[PATCH] (with benchmarks) binary patching of paravirt_ops call sites

zach at vmware.com (Zachary Amsden) · Thu, 01 Jun 2006 17:01:30 -0700

Rusty Russell wrote:
> Hi all,
>
> 	Sorry for the delay.  This implements binary patching of call sites for
> interrupt-related paravirt ops, since no-doubt Andi wasn't the only one
> to believe this approach is slow.
>
>
>   

Sorry to take so long to look over this.  I believe this is another good 
step.  But you do need more - I believe the following are extremely 
sensitive to context switch latency:

> Lmbench pipe bandwidth:
>   normal 2522.2
>   paravirt 2335.5 [-7.402%]
>   paravirt-patch 2401 [-4.805%]
> Lmbench UNIX socket bandwidth:
>   normal 2935
>   paravirt 2617 [-10.834%]
>   paravirt-patch 2788.2 [-5.001%]

This means you'll probably need to inline / patch everything on the 
common path in switch_to, which includes GDT updates and a reload of CR3.

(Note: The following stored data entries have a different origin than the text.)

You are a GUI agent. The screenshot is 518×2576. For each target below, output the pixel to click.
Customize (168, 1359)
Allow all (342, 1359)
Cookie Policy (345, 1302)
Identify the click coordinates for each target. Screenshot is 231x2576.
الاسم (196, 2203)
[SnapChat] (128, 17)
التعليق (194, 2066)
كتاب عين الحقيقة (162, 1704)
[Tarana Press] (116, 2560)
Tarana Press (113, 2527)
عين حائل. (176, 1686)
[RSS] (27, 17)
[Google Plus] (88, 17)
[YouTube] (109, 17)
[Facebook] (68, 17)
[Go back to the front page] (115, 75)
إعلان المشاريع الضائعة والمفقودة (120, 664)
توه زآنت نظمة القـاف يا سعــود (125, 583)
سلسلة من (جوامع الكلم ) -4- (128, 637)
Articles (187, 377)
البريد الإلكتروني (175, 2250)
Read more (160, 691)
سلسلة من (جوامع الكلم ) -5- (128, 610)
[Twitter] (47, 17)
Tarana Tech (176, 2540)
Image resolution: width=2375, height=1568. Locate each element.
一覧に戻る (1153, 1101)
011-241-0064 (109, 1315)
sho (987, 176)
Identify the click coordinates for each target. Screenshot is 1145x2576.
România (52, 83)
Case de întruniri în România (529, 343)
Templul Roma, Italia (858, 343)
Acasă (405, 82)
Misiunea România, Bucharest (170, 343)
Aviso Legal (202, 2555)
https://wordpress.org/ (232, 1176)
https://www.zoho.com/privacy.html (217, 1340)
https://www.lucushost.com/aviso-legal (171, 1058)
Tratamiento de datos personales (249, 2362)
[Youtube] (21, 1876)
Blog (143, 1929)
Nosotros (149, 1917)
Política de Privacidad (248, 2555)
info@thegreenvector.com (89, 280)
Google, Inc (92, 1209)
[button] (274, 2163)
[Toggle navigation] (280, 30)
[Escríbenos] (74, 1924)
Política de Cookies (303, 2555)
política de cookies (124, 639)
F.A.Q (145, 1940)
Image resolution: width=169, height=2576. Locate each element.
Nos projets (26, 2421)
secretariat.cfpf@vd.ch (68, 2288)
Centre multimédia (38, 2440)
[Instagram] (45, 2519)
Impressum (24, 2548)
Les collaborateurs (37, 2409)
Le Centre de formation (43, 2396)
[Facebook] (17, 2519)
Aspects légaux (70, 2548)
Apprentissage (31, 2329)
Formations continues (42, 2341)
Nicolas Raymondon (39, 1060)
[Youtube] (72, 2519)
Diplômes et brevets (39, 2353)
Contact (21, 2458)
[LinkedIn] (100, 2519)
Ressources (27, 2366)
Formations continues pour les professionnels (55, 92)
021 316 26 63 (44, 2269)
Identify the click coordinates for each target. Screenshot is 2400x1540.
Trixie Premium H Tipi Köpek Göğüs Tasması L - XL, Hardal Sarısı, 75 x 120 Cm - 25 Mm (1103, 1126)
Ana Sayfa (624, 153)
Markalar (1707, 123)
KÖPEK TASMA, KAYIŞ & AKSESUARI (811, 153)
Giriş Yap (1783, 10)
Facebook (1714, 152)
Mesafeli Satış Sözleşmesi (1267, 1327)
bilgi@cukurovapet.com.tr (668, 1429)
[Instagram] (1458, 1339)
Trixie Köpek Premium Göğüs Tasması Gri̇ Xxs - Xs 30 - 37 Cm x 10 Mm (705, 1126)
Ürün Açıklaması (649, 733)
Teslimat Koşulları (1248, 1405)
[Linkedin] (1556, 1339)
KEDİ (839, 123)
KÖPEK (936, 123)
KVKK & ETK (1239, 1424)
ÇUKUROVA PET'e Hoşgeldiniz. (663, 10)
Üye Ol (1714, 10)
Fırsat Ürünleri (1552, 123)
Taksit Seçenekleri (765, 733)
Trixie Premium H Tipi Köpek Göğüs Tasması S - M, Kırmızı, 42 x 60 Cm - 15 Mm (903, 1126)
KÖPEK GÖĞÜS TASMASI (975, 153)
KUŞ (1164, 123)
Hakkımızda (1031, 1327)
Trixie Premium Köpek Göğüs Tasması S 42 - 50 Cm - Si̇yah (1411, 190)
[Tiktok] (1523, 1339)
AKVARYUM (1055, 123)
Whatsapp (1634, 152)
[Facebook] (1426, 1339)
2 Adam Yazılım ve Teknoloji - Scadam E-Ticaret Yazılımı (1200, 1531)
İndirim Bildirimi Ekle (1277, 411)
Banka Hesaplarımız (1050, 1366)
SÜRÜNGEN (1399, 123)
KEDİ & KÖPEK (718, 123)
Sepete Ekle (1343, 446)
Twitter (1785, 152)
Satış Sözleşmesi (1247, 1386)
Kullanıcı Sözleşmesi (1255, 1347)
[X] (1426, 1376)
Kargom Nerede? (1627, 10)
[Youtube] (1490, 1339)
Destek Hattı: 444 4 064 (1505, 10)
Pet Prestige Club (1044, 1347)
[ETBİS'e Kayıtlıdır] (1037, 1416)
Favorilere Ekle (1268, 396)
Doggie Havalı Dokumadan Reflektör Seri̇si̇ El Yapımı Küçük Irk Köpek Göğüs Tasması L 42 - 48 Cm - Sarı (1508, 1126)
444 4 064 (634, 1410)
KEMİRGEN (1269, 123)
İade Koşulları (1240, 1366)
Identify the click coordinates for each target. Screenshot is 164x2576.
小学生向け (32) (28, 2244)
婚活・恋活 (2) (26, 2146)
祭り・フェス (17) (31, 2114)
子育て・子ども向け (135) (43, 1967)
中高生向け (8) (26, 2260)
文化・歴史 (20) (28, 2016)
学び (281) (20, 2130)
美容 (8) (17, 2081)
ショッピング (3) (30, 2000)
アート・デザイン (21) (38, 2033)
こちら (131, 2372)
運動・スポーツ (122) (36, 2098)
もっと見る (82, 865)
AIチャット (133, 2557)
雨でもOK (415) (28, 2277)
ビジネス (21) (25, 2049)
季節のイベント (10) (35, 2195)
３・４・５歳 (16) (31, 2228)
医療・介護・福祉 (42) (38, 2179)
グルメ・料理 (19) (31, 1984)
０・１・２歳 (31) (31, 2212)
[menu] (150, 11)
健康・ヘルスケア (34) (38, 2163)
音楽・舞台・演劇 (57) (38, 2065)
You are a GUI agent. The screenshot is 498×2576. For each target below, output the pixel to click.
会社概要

You'll probably also want to inline / patch the read of CR2 in the page 
fault path.

So if you have to do inlining for both a read and write CR accessors, 
doesn't it seem easier to just do them all and be gone with the stub 
implementations?  Having a common approach is what led us down the patch 
of full blown patching, as it was easier to maintain than an ad-hoc set 
of interfaces selected simply by virtue of being on the critical path.  
The critical paths are quite a bit different on 64-bit as well, which 
means things like CR8 and WRMSR become important to inline.

In either case, letting the kernel decide which interfaces to complicate 
with inline patching could be the best solution - but we'd have to be 
careful to require non-virtualizable interfaces (or interfaces which 
require memory trapping) to always provide patchable alternatives.

Zach